The required output is the lines below from the line containing "1340x347 pixels." to the line containing "Viewport: 795px width, 525px height.", inclusive, retyped exactly. No other lines belong in it.

(Pixel coordinate grounding data)
—————
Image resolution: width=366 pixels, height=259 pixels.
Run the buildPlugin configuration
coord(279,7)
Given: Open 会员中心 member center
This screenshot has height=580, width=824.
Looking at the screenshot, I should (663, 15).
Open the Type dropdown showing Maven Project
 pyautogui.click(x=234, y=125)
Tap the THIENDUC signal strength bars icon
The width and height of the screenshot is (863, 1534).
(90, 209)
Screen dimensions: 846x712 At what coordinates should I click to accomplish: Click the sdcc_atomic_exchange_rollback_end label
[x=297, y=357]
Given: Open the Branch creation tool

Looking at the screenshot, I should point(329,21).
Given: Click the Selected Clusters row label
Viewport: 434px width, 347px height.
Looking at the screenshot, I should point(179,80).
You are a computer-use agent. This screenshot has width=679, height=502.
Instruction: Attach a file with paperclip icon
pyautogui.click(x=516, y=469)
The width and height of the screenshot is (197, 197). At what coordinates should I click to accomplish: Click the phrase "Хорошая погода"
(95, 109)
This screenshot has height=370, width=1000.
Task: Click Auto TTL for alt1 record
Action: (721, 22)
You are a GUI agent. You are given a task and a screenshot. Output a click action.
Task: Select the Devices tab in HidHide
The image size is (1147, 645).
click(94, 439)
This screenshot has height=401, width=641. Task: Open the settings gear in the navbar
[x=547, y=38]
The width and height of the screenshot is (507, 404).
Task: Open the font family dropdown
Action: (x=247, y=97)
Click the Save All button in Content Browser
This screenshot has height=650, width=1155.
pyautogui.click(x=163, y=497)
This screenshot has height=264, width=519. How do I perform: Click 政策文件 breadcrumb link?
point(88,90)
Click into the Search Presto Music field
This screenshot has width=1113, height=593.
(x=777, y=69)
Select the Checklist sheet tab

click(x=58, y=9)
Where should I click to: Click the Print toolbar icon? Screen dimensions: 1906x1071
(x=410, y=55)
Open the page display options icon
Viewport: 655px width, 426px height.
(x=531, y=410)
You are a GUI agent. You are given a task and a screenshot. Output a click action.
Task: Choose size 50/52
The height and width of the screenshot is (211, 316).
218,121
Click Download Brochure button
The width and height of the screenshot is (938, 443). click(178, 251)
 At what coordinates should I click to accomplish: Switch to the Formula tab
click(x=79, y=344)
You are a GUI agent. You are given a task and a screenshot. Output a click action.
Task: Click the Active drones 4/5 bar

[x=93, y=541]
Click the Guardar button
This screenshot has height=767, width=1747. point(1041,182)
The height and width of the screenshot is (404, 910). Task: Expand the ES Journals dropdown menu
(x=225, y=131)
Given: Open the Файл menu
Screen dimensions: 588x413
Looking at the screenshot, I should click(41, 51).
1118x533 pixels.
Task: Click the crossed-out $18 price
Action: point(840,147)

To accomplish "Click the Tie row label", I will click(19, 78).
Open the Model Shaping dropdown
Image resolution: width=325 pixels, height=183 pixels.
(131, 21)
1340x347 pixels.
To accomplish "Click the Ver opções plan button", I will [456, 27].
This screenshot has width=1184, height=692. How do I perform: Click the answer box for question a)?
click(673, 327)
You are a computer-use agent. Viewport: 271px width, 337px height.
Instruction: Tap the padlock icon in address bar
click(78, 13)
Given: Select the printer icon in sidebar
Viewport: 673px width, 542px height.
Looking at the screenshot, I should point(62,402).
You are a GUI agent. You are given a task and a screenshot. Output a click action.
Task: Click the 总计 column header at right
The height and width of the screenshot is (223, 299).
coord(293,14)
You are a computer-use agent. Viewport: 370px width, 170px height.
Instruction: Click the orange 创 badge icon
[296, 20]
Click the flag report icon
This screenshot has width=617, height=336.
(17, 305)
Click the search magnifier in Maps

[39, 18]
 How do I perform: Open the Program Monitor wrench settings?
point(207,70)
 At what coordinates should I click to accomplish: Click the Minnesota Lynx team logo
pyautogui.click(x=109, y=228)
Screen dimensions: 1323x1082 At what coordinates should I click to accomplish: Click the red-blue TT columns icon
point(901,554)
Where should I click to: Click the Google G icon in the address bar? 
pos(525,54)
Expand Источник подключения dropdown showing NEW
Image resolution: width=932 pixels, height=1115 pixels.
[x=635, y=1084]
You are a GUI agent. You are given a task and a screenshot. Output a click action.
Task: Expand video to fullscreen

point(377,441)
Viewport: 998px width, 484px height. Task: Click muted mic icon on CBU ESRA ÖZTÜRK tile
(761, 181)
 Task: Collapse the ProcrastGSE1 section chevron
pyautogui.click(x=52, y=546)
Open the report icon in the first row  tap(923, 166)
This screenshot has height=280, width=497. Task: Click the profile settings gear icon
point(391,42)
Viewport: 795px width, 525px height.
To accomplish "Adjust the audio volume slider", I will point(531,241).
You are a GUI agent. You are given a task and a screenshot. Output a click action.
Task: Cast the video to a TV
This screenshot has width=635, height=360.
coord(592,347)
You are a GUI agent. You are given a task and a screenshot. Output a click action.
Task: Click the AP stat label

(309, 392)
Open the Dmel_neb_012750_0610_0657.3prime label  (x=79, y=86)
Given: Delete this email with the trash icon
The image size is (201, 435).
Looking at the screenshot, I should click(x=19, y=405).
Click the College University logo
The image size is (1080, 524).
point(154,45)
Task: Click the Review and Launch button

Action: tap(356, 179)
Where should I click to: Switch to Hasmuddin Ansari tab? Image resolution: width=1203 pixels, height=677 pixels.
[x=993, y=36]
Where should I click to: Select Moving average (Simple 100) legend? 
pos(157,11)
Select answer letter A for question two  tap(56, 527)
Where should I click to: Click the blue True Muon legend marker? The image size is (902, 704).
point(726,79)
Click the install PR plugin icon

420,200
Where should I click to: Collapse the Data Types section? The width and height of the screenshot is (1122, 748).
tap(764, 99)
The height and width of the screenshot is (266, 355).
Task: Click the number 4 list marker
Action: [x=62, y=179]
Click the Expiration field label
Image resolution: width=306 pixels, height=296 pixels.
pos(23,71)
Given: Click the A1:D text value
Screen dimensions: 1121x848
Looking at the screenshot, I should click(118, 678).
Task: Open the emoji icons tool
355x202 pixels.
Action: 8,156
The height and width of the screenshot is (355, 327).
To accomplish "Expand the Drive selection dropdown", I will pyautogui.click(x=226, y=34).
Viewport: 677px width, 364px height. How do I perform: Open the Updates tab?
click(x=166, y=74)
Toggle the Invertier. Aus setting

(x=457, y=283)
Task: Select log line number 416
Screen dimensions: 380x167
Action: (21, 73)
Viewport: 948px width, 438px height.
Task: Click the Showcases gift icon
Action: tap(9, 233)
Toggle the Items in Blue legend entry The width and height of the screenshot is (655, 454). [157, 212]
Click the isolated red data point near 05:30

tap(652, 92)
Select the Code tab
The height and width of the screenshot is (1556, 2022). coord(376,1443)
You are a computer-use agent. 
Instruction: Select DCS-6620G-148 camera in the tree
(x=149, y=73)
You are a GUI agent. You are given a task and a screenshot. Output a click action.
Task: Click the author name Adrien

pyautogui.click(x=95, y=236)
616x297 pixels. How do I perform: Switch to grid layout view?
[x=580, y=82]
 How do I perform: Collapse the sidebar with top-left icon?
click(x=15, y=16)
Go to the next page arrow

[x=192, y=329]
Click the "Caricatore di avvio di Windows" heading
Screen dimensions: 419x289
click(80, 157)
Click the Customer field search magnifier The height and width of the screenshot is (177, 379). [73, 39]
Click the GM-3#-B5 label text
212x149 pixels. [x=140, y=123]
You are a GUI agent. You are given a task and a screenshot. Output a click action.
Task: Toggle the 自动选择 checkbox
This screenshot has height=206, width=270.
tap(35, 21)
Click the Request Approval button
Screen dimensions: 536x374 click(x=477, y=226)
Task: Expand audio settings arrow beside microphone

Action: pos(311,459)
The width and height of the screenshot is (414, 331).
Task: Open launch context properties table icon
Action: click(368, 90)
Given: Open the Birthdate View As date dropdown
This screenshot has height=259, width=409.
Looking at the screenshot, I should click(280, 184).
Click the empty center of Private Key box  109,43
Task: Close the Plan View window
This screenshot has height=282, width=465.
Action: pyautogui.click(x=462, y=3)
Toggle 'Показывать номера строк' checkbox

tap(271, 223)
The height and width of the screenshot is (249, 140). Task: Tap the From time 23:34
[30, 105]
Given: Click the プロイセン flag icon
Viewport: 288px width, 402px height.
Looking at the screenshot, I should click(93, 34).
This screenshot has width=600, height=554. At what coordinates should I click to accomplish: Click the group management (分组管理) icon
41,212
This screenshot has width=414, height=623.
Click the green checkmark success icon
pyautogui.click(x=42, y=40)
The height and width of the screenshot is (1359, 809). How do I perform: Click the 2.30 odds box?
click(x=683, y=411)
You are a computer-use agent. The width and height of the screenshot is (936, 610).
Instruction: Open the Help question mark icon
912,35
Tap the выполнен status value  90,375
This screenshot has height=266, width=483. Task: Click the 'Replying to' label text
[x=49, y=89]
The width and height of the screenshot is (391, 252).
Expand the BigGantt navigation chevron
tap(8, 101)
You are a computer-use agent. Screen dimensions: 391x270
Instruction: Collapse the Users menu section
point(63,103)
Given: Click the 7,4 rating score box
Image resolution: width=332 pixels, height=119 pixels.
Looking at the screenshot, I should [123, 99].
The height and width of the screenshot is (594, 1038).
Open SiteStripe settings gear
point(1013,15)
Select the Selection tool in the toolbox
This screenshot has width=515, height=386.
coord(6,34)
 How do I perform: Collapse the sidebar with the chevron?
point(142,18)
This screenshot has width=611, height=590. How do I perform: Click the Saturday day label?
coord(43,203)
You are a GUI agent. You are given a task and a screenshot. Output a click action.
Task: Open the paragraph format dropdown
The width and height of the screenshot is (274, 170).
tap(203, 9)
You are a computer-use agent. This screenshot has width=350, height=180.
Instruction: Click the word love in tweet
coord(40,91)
—————
- [Output of the task]:
1340x347 pixels.
To accomplish "Click the Ver opções plan button", I will [456, 27].
This screenshot has width=1184, height=692. How do I perform: Click the answer box for question a)?
click(673, 327)
You are a computer-use agent. Viewport: 271px width, 337px height.
Instruction: Tap the padlock icon in address bar
click(78, 13)
Given: Select the printer icon in sidebar
Viewport: 673px width, 542px height.
Looking at the screenshot, I should point(62,402).
You are a GUI agent. You are given a task and a screenshot. Output a click action.
Task: Click the 总计 column header at right
The height and width of the screenshot is (223, 299).
coord(293,14)
You are a computer-use agent. Viewport: 370px width, 170px height.
Instruction: Click the orange 创 badge icon
[296, 20]
Click the flag report icon
This screenshot has width=617, height=336.
(17, 305)
Click the search magnifier in Maps

[39, 18]
 How do I perform: Open the Program Monitor wrench settings?
point(207,70)
 At what coordinates should I click to accomplish: Click the Minnesota Lynx team logo
pyautogui.click(x=109, y=228)
Screen dimensions: 1323x1082 At what coordinates should I click to accomplish: Click the red-blue TT columns icon
point(901,554)
Where should I click to: Click the Google G icon in the address bar? 
pos(525,54)
Expand Источник подключения dropdown showing NEW
Image resolution: width=932 pixels, height=1115 pixels.
[x=635, y=1084]
You are a GUI agent. You are given a task and a screenshot. Output a click action.
Task: Expand video to fullscreen

point(377,441)
Viewport: 998px width, 484px height. Task: Click muted mic icon on CBU ESRA ÖZTÜRK tile
(761, 181)
 Task: Collapse the ProcrastGSE1 section chevron
pyautogui.click(x=52, y=546)
Open the report icon in the first row  tap(923, 166)
This screenshot has height=280, width=497. Task: Click the profile settings gear icon
point(391,42)
Viewport: 795px width, 525px height.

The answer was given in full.